EXERCISE PROMPT ->
Output exactly the lines below, starting with the line that has "Task: Open the API tab" and going on through the line that has "Click the black", both included, and no other lines.

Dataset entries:
..........
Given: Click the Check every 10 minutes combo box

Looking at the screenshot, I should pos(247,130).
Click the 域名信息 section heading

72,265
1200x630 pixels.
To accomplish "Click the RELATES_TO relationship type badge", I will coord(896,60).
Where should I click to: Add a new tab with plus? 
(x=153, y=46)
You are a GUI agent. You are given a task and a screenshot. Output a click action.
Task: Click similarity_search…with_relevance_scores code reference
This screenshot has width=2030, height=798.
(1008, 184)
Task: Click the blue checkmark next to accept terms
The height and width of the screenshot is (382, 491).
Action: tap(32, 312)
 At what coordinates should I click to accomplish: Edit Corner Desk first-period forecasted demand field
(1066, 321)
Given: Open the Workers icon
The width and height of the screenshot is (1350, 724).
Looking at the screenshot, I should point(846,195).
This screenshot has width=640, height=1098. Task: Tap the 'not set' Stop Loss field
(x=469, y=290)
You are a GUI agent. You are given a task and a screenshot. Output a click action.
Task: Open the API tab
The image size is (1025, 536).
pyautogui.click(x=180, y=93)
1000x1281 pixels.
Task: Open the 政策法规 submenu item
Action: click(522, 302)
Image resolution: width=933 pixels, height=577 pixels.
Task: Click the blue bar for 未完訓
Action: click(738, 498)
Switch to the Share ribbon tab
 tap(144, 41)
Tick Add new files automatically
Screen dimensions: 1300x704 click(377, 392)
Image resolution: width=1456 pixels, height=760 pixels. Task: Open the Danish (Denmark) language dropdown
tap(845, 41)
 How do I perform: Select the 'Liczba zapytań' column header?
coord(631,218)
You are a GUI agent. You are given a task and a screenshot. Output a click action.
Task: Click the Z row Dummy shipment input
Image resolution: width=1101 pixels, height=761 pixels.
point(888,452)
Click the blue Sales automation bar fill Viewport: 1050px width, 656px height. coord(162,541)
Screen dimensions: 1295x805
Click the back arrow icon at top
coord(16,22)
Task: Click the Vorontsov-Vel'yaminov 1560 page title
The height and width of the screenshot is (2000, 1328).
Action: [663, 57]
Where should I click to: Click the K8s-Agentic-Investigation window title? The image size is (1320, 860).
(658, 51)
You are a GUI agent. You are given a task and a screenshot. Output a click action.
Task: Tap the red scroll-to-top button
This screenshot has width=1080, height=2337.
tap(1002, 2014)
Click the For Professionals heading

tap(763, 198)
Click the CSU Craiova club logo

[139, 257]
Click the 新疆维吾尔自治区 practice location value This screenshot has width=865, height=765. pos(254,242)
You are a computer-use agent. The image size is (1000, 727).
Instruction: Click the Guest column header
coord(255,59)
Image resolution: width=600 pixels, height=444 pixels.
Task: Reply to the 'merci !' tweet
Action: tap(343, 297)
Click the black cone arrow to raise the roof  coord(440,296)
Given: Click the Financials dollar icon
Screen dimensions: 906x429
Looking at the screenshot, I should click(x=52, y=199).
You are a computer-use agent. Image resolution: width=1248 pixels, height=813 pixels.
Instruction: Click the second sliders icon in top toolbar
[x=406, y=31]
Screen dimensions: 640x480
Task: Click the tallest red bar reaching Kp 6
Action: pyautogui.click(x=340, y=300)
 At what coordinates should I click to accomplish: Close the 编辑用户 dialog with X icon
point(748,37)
..........
SOLUTION TO THE PROBLEM ->
Task: Open the API tab
The image size is (1025, 536).
pyautogui.click(x=180, y=93)
1000x1281 pixels.
Task: Open the 政策法规 submenu item
Action: click(522, 302)
Image resolution: width=933 pixels, height=577 pixels.
Task: Click the blue bar for 未完訓
Action: click(738, 498)
Switch to the Share ribbon tab
 tap(144, 41)
Tick Add new files automatically
Screen dimensions: 1300x704 click(377, 392)
Image resolution: width=1456 pixels, height=760 pixels. Task: Open the Danish (Denmark) language dropdown
tap(845, 41)
 How do I perform: Select the 'Liczba zapytań' column header?
coord(631,218)
You are a GUI agent. You are given a task and a screenshot. Output a click action.
Task: Click the Z row Dummy shipment input
Image resolution: width=1101 pixels, height=761 pixels.
point(888,452)
Click the blue Sales automation bar fill Viewport: 1050px width, 656px height. coord(162,541)
Screen dimensions: 1295x805
Click the back arrow icon at top
coord(16,22)
Task: Click the Vorontsov-Vel'yaminov 1560 page title
The height and width of the screenshot is (2000, 1328).
Action: [663, 57]
Where should I click to: Click the K8s-Agentic-Investigation window title? The image size is (1320, 860).
(658, 51)
You are a GUI agent. You are given a task and a screenshot. Output a click action.
Task: Tap the red scroll-to-top button
This screenshot has width=1080, height=2337.
tap(1002, 2014)
Click the For Professionals heading

tap(763, 198)
Click the CSU Craiova club logo

[139, 257]
Click the 新疆维吾尔自治区 practice location value This screenshot has width=865, height=765. pos(254,242)
You are a computer-use agent. The image size is (1000, 727).
Instruction: Click the Guest column header
coord(255,59)
Image resolution: width=600 pixels, height=444 pixels.
Task: Reply to the 'merci !' tweet
Action: tap(343, 297)
Click the black cone arrow to raise the roof  coord(440,296)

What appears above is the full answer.